For a second wave to occur, the first wave would have to have ended already. “Ended” would mean that there would be virtually no cases. The United States is still in the first wave.
In some pandemics, the second wave can be a mutation of the flu’s genome, making it more deadly. How COVID-19 will react is unknown, though it spears to be somewhat more stable than an influenza virus.
The best way to keep your mother from becoming infected is to keep her away from other people, as difficult as that may be. Fear for her safety is no unfounded. With the weather warm and people outside, it’s easy to drop your guard.
Your mother needs to up her vigilance. She can go without a mask if she stays in her own yard and only speaks with neighbors from afar. Due to her age, she may want to move closer to hear, but she needs to stay a minimum of 10 feet away at all times. Let her know that those not wearing masks are engaging in very risky behavior. Of course people are tired of quarantine, but taking a risk with her healthcare is a risk she cannot afford.
She is not someone who should be going to restaurants or bars. She’s too high risk and other patrons cannot be counted on to protect her. Eating and drinking with a mask on is impossible.
Have her carry a cane or stick when she goes for a walk, and ask her to hold it out and double the distance to measure how close she can come to another person. It’s generally farther than one thinks.
Haircuts need to be done with a face shield and mask to protect her. Make sure the stylist wears a mask, too.

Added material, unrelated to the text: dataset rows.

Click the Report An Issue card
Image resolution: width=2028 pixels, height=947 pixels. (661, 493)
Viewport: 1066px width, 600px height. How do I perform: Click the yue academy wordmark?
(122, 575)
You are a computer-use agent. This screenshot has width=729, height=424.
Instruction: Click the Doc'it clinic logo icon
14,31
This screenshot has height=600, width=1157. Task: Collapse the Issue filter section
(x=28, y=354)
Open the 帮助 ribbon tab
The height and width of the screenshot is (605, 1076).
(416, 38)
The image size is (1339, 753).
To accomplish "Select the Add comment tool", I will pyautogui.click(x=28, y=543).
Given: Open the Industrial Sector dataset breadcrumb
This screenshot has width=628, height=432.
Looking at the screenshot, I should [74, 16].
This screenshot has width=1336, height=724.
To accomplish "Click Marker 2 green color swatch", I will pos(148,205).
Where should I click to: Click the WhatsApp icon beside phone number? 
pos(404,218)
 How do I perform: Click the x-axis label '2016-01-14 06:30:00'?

Call ahead for her and find out the salon’s practices, and take defensive actions to protect her.
I do realize that people are acting like the pandemic is over because some states have reopened. It’s far from over, and your mother is in the riskiest group due to her age.
This journey is going to be long and uncomfortable, but she can do it as she has survived other tough times. I wish you well on this journey.